In contrast, it's typically the case that hand-rolling UI test code and programming assertions against discrete UI components takes a lot of time. This isn't a problem if the value provided by those tests outweighs the cost, but here's something important to consider:

User interfaces change a lot.

Any software delivery team observing a truly agile methodology will be iterating on their software in fairly tight feedback loops. Some of the best teams will have a sprintly release cadence (once a week or fortnight), with next-level teams releasing multiple times per week... or per day. This is the utopia - a culture of delivering high-value at high-frequency with little to no bureaucratic overheads. Introduced a bug? Fix it, ship it. Users hate the UX? Iterate, ship it. Had an epiphany? Build it, ship it.
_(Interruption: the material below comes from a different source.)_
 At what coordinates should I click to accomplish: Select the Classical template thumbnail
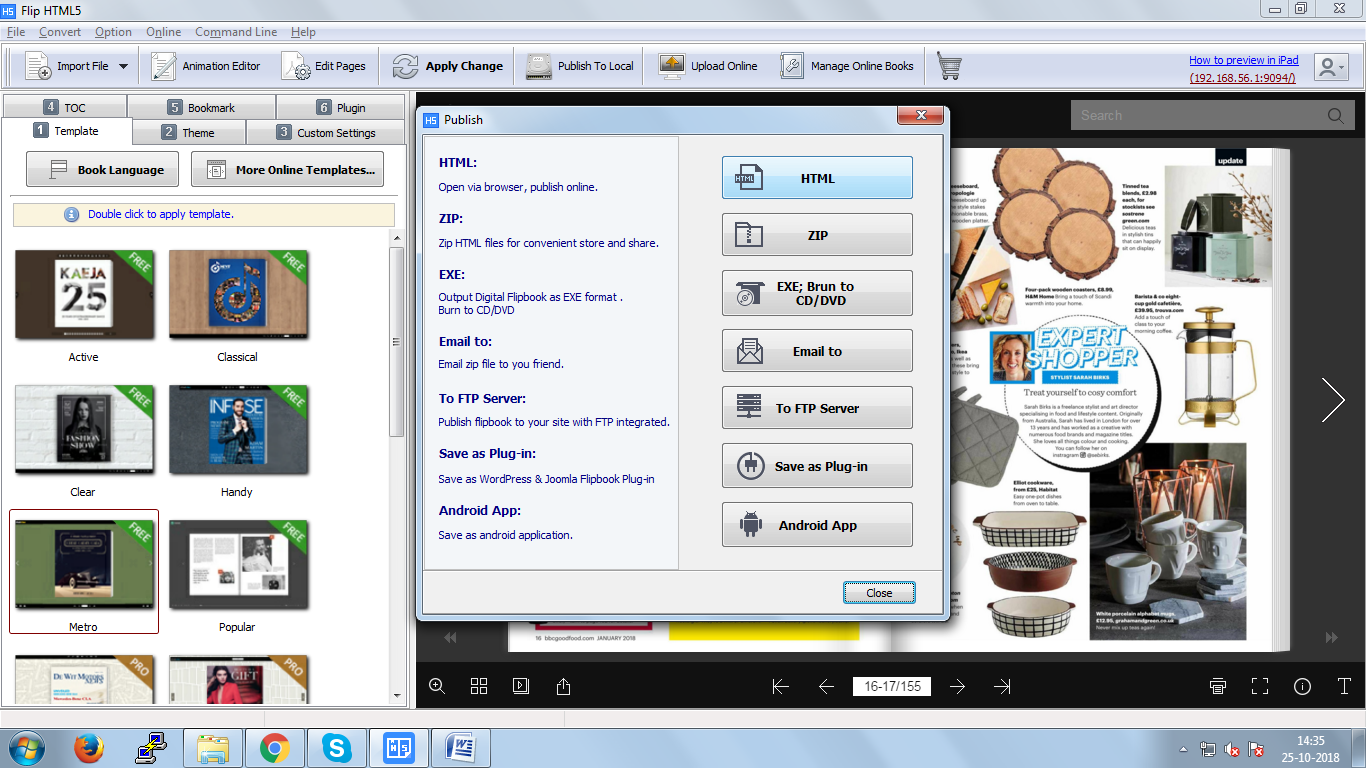(x=238, y=296)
Even with robust quality control and testing measures this is entirely possible, but UI tests that are not happily discarded and/or efficiently replaced will kill the dream.

This is a real example of a coded UI test seen in the wild.

test("Component should have blue text.") {
    
    // ... complex setup code

    component.setText("Lorem ipsum")

    container
        .findElementById(component.id)
        .findElementByType("text")
        .first!
        .colour
        .rgbRepresentation
        .shouldMatch([10, 10, 150])
}

Though simple, this test is of extremely low, arguably negative value. When the users start to protest the outrageous blue text decision, the designers will concede the change, and the developer will not only need to update the UI code but the test code too. What will they do? Will they delete the test? Or will they update the .shouldMatch(...) part to reflect the new design decision? And how long will that last?

UI tests can get much more complicated than this, with assertions against complex component hierarchies that are equally subject to change and present a significant maintenance burden. In the web world, I've seen UI tests that make grand assumptions about the DOM structure, repeating the most heinous CSS selectors imaginable ad nauseam, only to validate that some text is as it should be or a hidden element is display: none; or (as above) the colour of some validation text is red. No one wants to touch those tests. Their mere presence adds an overwhelming sense of dread at the prospect of changing anything in the UI, and rightly so as developers find themselves trapped in an endless cycle of "It's pretty much done, I just need to fix the tests...".

Don't fix them. Just delete them.

Half the solution is avoiding the temptation to test the mundanity. The other half is choosing the right kind of testing style to achieve the team's goals. In most cases, it seems most sensible to avoid programming (with code) any UI tests. Instead, observe proper "separation of concerns". Use view models and test those. Use a declarative (not imperative) UI framework like React for web, SwiftUI for the Apple ecosystem, and Jetpack Compose for Android, so that the UI code is as expressive and pure as possible. Opt for the much more efficient screenshot testing approach and - even then - be selective about what test scenarios deserve automated attention.

Closing

Automated testing is important. Few developers dispute that in 2022 - a welcome change over the last decade or so. What we need now, though, is to move the pendulum back (just a little) in the opposite direction; to invest wisely, to resist the dogmatic urge to "processify" everything with % coverage quotas, to test sustainably without losing sight of the goal.

We are not here to write tests. Very few users will thank us for doing so.

We are here to ship software that solves problems.